• _Job_
Count the lines in the data below that contain the word "sidebar". Reply with the number alone.

• _Input data_

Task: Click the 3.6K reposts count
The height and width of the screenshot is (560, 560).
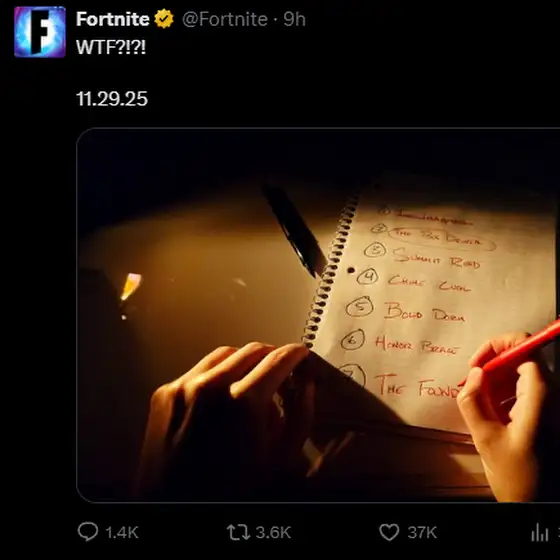Action: click(x=273, y=532)
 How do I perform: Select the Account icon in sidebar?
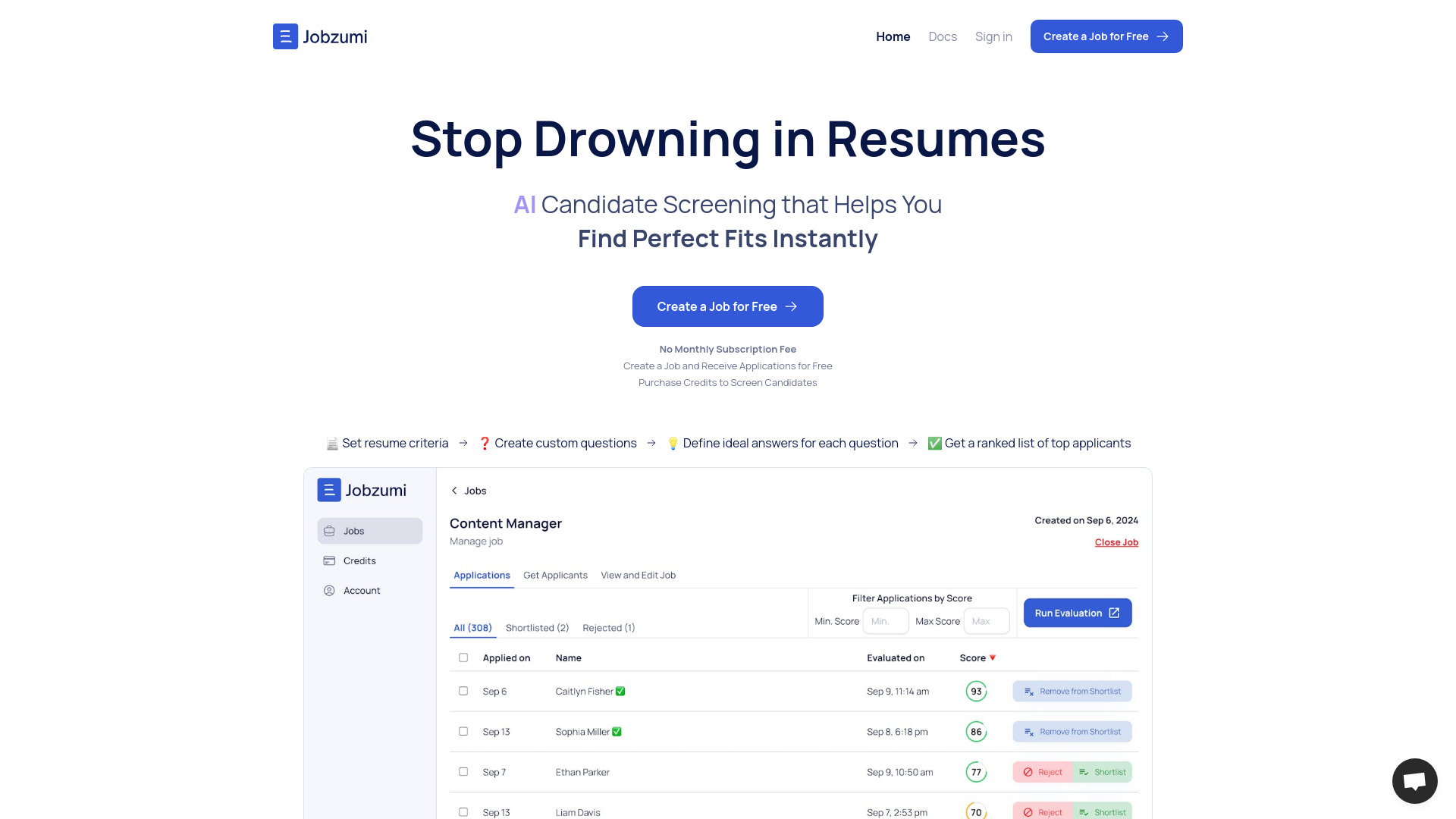tap(329, 590)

• _Task solution_
1